For this exercise, return all the data exactly as it stands.

*SUPPLIED MATERIAL*.
::::

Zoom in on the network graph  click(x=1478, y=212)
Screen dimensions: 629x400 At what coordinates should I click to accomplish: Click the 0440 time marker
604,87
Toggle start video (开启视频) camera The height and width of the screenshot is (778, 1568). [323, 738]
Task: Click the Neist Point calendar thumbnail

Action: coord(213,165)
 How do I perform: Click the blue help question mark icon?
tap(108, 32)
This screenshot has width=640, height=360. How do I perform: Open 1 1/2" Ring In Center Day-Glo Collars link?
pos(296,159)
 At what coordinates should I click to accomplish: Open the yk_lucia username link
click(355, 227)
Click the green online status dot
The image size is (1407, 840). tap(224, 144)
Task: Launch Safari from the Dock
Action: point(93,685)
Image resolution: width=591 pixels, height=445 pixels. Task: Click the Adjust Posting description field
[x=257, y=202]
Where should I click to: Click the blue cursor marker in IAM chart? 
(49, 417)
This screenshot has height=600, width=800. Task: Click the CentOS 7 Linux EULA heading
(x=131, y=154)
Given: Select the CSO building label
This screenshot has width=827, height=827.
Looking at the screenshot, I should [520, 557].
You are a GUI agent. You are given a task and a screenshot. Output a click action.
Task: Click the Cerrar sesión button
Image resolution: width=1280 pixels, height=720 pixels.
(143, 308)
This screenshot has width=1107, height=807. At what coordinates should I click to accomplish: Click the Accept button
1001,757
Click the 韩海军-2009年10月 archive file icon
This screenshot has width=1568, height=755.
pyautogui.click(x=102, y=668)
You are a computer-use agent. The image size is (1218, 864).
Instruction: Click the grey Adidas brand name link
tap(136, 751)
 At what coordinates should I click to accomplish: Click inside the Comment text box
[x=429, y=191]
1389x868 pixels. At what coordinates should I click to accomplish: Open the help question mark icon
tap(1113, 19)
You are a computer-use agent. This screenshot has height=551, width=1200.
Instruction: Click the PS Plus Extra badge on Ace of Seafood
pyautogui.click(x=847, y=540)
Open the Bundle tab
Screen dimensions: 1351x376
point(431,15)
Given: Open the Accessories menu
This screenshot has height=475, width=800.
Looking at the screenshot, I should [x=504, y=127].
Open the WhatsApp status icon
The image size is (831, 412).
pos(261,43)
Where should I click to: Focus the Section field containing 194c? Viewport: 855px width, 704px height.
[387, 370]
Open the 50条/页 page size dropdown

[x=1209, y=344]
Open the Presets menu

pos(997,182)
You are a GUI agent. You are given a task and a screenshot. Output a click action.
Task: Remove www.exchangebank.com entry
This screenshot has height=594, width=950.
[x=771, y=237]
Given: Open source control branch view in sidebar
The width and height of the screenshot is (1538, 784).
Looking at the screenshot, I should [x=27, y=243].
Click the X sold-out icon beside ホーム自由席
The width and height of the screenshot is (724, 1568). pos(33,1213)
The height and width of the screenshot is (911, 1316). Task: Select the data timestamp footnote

::::

*THE ANSWER*.
Zoom in on the network graph  click(x=1478, y=212)
Screen dimensions: 629x400 At what coordinates should I click to accomplish: Click the 0440 time marker
604,87
Toggle start video (开启视频) camera The height and width of the screenshot is (778, 1568). [323, 738]
Task: Click the Neist Point calendar thumbnail

Action: coord(213,165)
 How do I perform: Click the blue help question mark icon?
tap(108, 32)
This screenshot has width=640, height=360. How do I perform: Open 1 1/2" Ring In Center Day-Glo Collars link?
pos(296,159)
 At what coordinates should I click to accomplish: Open the yk_lucia username link
click(355, 227)
Click the green online status dot
The image size is (1407, 840). tap(224, 144)
Task: Launch Safari from the Dock
Action: point(93,685)
Image resolution: width=591 pixels, height=445 pixels. Task: Click the Adjust Posting description field
[x=257, y=202]
Where should I click to: Click the blue cursor marker in IAM chart? 
(49, 417)
This screenshot has height=600, width=800. Task: Click the CentOS 7 Linux EULA heading
(x=131, y=154)
Given: Select the CSO building label
This screenshot has width=827, height=827.
Looking at the screenshot, I should [520, 557].
You are a GUI agent. You are given a task and a screenshot. Output a click action.
Task: Click the Cerrar sesión button
Image resolution: width=1280 pixels, height=720 pixels.
(143, 308)
This screenshot has width=1107, height=807. At what coordinates should I click to accomplish: Click the Accept button
1001,757
Click the 韩海军-2009年10月 archive file icon
This screenshot has width=1568, height=755.
pyautogui.click(x=102, y=668)
You are a computer-use agent. The image size is (1218, 864).
Instruction: Click the grey Adidas brand name link
tap(136, 751)
 At what coordinates should I click to accomplish: Click inside the Comment text box
[x=429, y=191]
1389x868 pixels. At what coordinates should I click to accomplish: Open the help question mark icon
tap(1113, 19)
You are a computer-use agent. This screenshot has height=551, width=1200.
Instruction: Click the PS Plus Extra badge on Ace of Seafood
pyautogui.click(x=847, y=540)
Open the Bundle tab
Screen dimensions: 1351x376
point(431,15)
Given: Open the Accessories menu
This screenshot has height=475, width=800.
Looking at the screenshot, I should [x=504, y=127].
Open the WhatsApp status icon
The image size is (831, 412).
pos(261,43)
Where should I click to: Focus the Section field containing 194c? Viewport: 855px width, 704px height.
[387, 370]
Open the 50条/页 page size dropdown

[x=1209, y=344]
Open the Presets menu

pos(997,182)
You are a GUI agent. You are given a task and a screenshot. Output a click action.
Task: Remove www.exchangebank.com entry
This screenshot has height=594, width=950.
[x=771, y=237]
Given: Open source control branch view in sidebar
The width and height of the screenshot is (1538, 784).
Looking at the screenshot, I should [x=27, y=243].
Click the X sold-out icon beside ホーム自由席
The width and height of the screenshot is (724, 1568). pos(33,1213)
The height and width of the screenshot is (911, 1316). Task: Select the data timestamp footnote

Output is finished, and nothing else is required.